▶ [Exercise objective]: From the line containing "2457219 (51, 1762)" to the final line of the material below, copy each line exactly, including both endpoints, and leave out all other lines.

▶ [Records provided]:
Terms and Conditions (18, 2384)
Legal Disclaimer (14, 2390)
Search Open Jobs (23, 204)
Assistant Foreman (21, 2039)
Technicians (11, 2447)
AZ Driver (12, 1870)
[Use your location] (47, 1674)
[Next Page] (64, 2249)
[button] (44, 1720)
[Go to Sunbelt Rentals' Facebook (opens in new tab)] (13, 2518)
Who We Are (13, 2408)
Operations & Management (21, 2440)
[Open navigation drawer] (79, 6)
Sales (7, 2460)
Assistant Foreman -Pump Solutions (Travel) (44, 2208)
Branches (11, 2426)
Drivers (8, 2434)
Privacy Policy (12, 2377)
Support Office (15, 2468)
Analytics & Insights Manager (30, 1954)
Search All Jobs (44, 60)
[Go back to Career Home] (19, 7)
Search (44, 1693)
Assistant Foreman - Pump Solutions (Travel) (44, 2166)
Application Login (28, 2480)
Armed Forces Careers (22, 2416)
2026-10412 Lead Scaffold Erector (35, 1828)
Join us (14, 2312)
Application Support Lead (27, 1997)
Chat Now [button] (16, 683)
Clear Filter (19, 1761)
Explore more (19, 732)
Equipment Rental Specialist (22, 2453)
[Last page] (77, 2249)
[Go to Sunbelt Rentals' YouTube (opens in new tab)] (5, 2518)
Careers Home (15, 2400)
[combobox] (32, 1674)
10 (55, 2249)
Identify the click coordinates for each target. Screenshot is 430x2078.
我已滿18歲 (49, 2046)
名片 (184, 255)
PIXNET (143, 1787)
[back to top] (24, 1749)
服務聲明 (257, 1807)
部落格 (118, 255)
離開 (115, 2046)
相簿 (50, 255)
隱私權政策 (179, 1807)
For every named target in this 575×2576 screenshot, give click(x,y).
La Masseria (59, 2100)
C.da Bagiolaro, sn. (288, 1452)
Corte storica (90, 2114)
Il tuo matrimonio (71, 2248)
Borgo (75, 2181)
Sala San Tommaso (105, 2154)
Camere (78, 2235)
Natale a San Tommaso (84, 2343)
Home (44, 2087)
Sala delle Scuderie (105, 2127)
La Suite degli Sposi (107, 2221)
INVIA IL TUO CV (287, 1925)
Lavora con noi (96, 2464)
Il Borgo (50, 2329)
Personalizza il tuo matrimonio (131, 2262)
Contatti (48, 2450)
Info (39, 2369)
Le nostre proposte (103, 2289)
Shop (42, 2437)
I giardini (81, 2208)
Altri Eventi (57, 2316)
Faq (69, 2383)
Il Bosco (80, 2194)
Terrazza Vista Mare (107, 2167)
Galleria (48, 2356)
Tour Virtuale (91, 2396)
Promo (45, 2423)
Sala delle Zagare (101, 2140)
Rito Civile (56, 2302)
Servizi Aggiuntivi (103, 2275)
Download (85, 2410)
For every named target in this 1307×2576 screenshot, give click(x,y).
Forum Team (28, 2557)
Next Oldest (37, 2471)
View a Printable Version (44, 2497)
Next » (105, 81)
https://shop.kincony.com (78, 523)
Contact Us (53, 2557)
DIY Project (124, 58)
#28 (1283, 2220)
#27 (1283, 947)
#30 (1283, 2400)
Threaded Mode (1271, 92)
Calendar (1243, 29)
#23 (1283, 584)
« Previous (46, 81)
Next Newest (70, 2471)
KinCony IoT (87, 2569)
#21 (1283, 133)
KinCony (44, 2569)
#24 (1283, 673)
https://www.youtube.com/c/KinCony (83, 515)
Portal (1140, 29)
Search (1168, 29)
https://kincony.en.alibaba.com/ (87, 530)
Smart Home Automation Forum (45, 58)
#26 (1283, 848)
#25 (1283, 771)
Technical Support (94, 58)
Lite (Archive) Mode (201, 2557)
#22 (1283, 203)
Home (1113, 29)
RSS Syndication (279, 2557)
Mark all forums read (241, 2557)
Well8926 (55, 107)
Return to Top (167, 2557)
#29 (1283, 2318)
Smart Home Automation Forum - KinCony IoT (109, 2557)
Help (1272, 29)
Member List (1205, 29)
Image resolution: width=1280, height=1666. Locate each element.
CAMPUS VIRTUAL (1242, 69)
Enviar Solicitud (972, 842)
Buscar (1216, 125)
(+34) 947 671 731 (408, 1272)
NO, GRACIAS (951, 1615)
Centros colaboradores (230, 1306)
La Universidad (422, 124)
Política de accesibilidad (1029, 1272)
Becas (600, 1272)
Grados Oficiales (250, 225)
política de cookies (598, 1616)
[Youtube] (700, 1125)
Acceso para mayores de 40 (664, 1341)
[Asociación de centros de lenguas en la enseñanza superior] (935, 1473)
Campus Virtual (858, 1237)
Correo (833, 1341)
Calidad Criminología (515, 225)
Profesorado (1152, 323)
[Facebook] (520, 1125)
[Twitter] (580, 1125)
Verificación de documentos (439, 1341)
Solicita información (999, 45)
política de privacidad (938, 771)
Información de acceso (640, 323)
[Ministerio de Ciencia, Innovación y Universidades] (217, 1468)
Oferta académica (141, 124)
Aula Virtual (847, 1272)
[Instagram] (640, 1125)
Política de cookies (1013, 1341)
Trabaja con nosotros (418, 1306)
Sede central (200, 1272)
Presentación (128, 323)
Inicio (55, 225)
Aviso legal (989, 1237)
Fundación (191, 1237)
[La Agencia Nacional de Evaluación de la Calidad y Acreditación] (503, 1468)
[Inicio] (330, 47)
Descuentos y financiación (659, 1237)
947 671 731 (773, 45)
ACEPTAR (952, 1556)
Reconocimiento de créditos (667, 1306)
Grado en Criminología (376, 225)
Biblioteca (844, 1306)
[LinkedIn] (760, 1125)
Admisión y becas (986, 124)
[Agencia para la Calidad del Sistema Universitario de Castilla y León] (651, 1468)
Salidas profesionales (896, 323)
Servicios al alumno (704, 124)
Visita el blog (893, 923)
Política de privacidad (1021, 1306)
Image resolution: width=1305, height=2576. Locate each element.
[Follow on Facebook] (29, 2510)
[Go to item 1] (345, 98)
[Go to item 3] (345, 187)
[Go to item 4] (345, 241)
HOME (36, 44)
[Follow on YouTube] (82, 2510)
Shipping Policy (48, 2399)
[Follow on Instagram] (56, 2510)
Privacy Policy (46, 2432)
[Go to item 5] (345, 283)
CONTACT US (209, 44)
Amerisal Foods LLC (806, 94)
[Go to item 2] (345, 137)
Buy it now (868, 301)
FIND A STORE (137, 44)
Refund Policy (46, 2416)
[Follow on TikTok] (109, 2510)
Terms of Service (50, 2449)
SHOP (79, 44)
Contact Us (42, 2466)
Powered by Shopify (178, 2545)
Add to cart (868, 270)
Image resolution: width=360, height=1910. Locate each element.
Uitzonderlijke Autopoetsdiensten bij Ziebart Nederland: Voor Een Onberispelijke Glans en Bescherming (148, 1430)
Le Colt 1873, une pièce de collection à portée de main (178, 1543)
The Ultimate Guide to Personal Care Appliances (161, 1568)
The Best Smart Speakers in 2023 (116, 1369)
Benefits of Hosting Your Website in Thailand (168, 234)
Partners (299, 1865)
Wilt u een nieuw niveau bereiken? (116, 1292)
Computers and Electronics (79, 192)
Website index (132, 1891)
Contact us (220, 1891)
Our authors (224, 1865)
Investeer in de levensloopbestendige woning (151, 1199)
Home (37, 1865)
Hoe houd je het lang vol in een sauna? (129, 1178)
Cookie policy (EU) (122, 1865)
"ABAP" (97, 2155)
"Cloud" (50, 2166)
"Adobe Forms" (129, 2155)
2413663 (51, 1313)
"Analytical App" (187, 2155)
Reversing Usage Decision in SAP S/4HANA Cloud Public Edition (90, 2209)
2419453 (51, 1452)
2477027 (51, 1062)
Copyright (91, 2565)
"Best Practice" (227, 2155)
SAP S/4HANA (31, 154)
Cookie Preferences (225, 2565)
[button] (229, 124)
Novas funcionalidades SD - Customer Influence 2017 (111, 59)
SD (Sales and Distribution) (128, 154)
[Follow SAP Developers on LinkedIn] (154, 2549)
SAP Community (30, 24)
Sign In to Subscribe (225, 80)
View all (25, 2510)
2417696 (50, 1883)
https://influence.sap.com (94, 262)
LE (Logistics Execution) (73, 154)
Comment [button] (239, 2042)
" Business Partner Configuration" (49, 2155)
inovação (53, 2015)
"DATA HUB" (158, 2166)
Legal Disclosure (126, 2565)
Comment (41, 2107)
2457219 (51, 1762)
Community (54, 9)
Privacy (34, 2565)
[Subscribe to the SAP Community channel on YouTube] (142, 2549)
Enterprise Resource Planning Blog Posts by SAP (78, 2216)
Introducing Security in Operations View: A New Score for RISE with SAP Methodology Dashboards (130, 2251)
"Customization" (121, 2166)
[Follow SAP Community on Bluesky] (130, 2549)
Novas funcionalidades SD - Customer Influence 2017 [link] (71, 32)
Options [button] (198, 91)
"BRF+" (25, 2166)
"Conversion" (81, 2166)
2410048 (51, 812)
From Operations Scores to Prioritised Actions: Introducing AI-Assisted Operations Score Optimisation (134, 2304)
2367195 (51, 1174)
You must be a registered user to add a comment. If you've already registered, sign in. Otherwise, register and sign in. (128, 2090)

▶ [Written solution]:
2457219 (51, 1762)
Community (54, 9)
Privacy (34, 2565)
[Subscribe to the SAP Community channel on YouTube] (142, 2549)
Enterprise Resource Planning Blog Posts by SAP (78, 2216)
Introducing Security in Operations View: A New Score for RISE with SAP Methodology Dashboards (130, 2251)
"Customization" (121, 2166)
[Follow SAP Community on Bluesky] (130, 2549)
Novas funcionalidades SD - Customer Influence 2017 [link] (71, 32)
Options [button] (198, 91)
"BRF+" (25, 2166)
"Conversion" (81, 2166)
2410048 (51, 812)
From Operations Scores to Prioritised Actions: Introducing AI-Assisted Operations Score Optimisation (134, 2304)
2367195 (51, 1174)
You must be a registered user to add a comment. If you've already registered, sign in. Otherwise, register and sign in. (128, 2090)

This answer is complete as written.